Most of the time, my house calls were to a post-op patient, usually older, having a hard time getting around: quick check of a wound, a little debridement, change a bandage, remove or unclog a drain. I'd load up with a few tools, some tape and gauze and ointments; sometimes I stuffed them into my black doctor bag, for my own nostalgia more than anything else. Walking to the door, wondering what the neighbors thought, figuring they'd be jealous, their neighbor had a heck of a doctor there.
Always the visit was greatly appreciated, and generally met with amazement. Sometimes it was my own: finding out how my patients lived, in a trailer, in an unkempt crumbling home, in a fancy joint with all the options. And I'd learn about how they were able, or unable, to carry out the instructions I'd given them. Which led to a much more practical and pragmatic approach to what I'd tell people about after-care at home. Dispensing with certain residua of academe.
Once I got a call from a feisty old lady for whom I'd recently done a mastectomy: she was worried about her wound, or a drain, or something. To her obvious delight I'd said, "Well heck, I'm almost done here, how 'bout I swing by your place on the way home and have a look?" She answered the door buck naked from the waist up, her unoperated side of the enormous variety; responding to my undisguised surprise she said, "Hell, I figured you'd want to see it anyway, so why get dressed?" Her home was right on a main street. No screeching tires, far as I recall.
Making those decreasingly frequent but career-continuous house calls always made me feel good. The benefits were invariably mutual. Part of my medical school curriculum was the matching of every first-year student with a family in which the wife was pregnant. We followed her through pregnancy and delivery and were involved in the care of the baby. At least one home visit was a requirement, and we met in groups afterward to discuss what we'd found. Among others, the import was in learning that patients' illnesses are part of an entire life and not just the little slice of the day during which we see them.
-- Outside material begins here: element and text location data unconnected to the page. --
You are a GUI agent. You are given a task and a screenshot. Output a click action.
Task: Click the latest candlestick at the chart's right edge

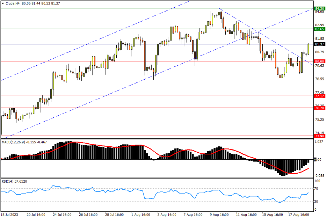(x=308, y=49)
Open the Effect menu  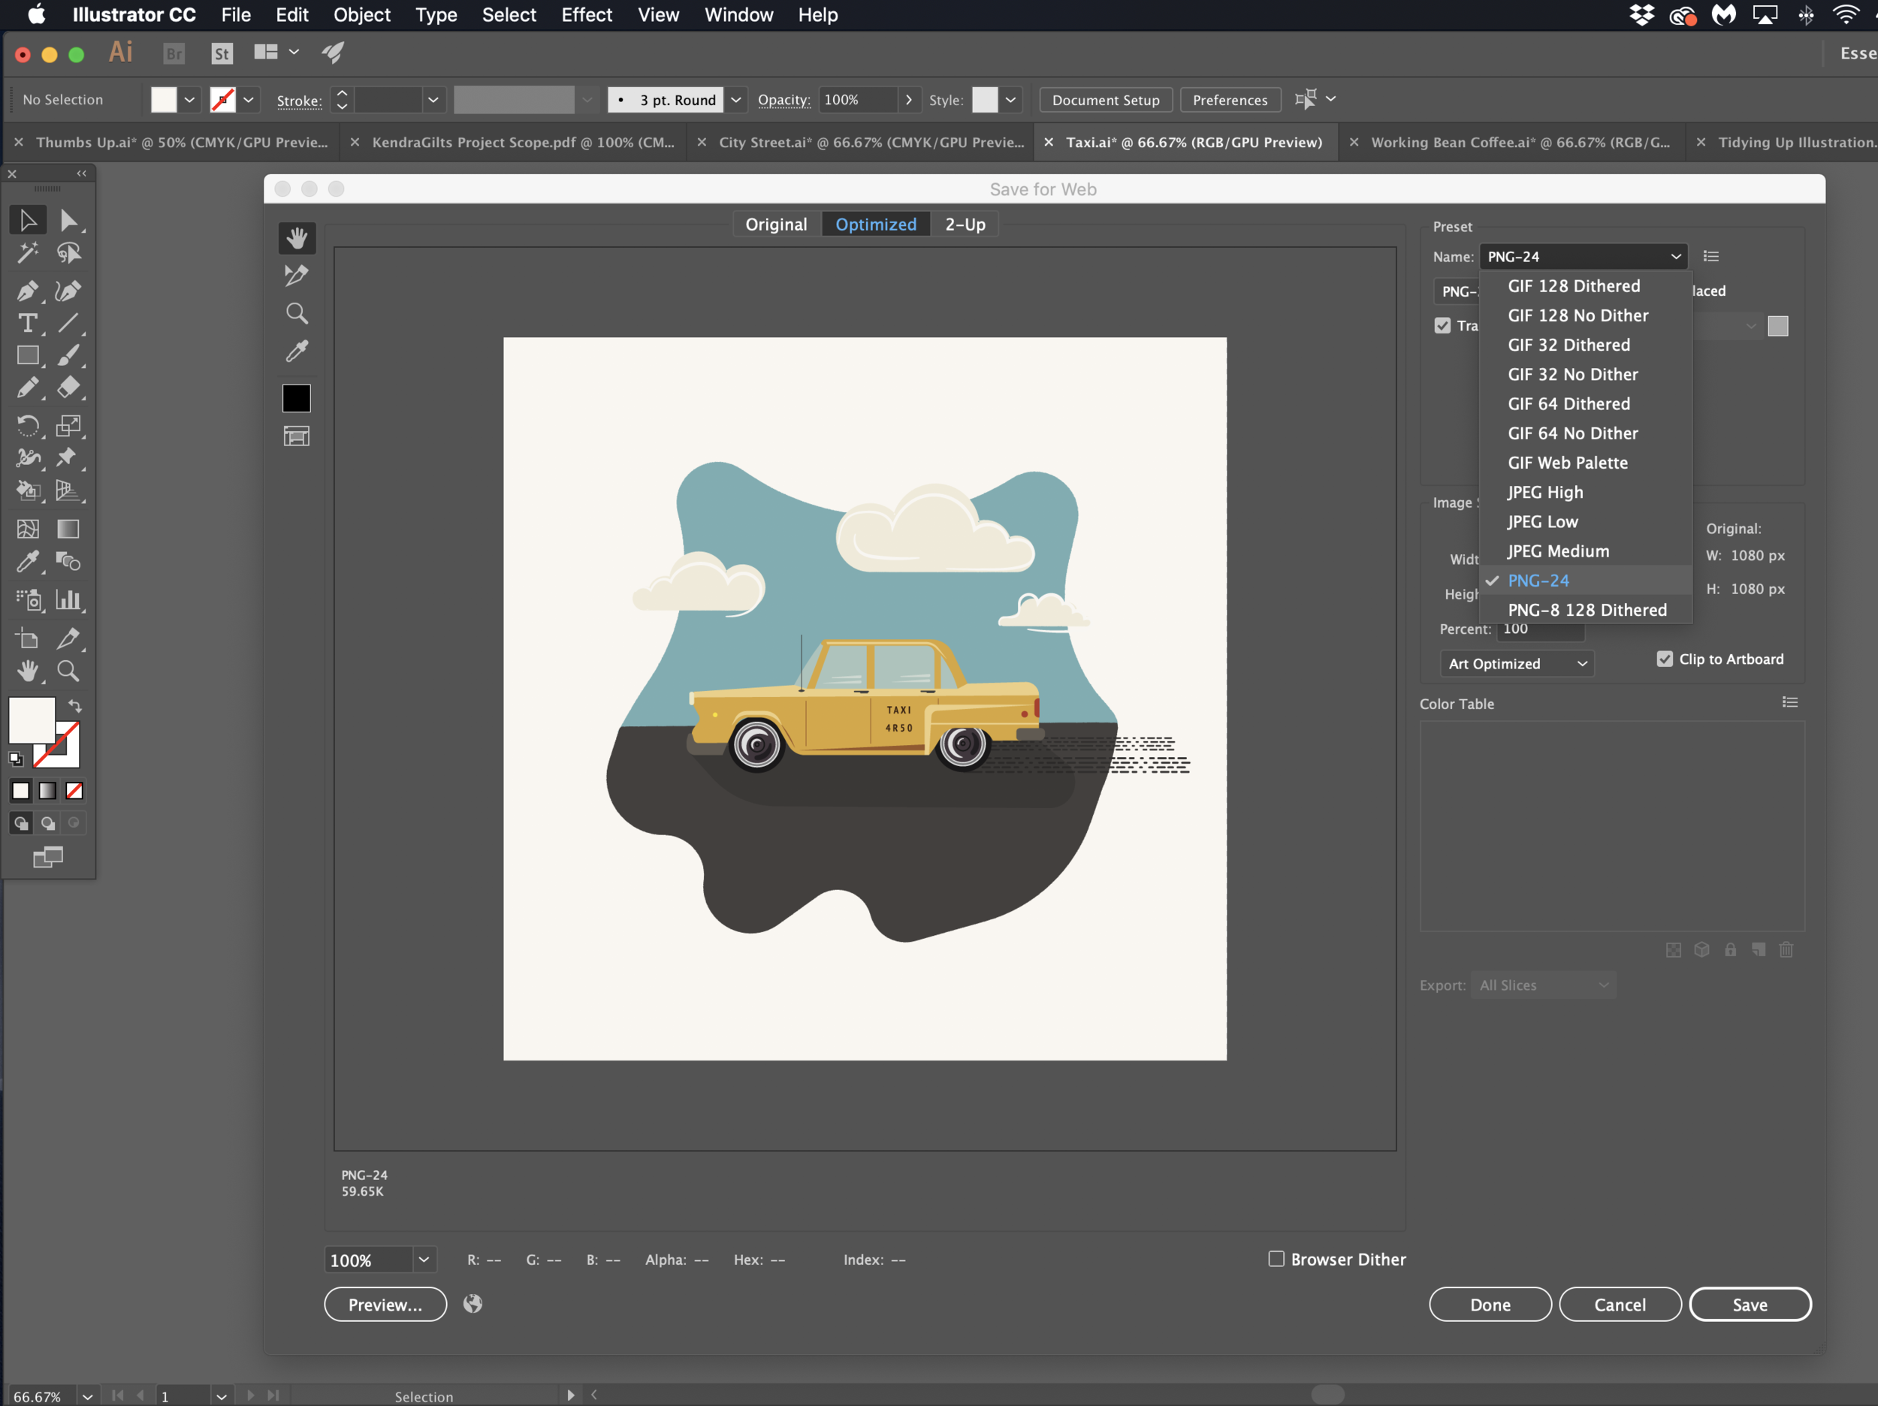click(x=586, y=14)

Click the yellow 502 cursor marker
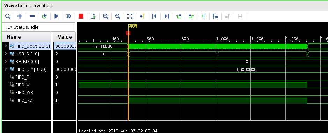pos(133,26)
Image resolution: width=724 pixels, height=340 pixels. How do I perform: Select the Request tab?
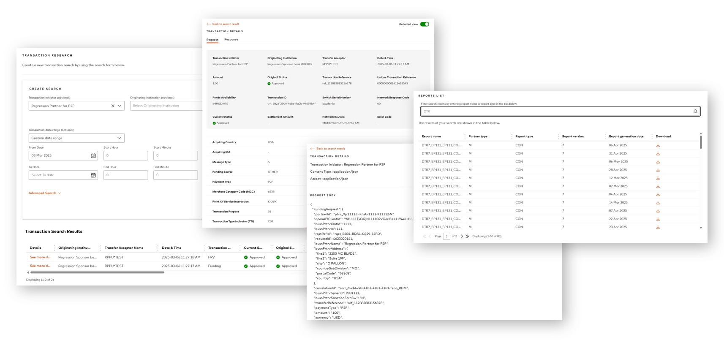[x=212, y=40]
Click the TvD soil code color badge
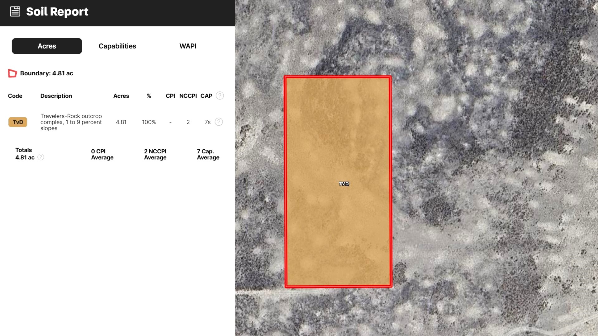This screenshot has height=336, width=598. tap(18, 122)
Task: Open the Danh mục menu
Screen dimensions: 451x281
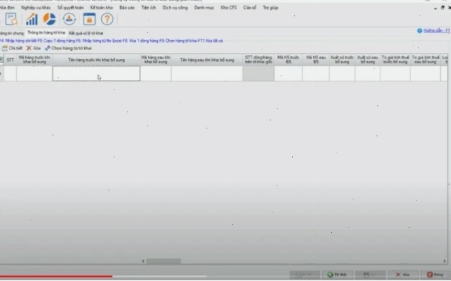Action: pos(204,7)
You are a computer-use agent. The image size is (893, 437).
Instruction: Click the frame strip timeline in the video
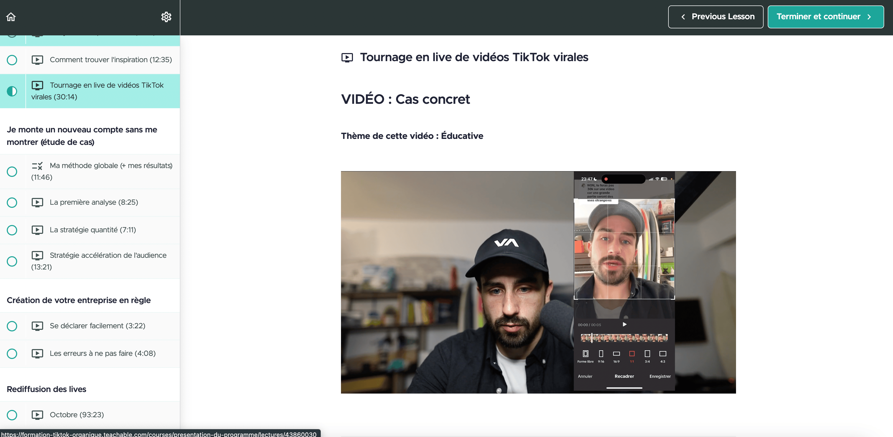pos(624,337)
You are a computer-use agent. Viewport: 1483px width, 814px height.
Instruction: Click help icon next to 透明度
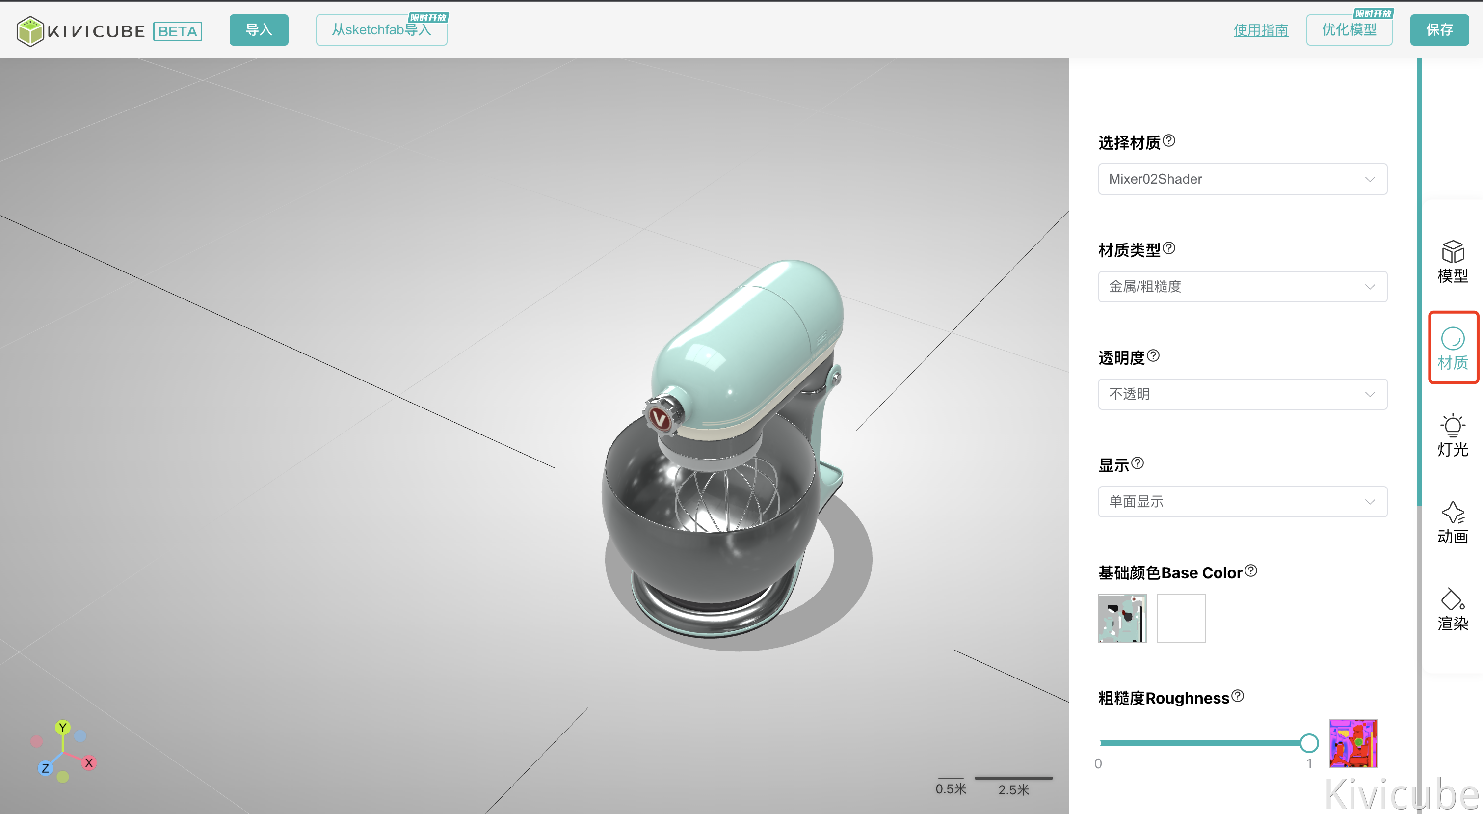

All doctors -- and most especially surgeons, who typically send people home very significantly altered (if only, hopefully, for a short while) -- would be amazed by and learn from seeing their patients in their homes. It is, of course, completely impractical and nearly wholly impossible nowadays, which are very good reasons why it rarely if ever happens. Not to mention the occasional fright of seeing an old lady naked at her front door.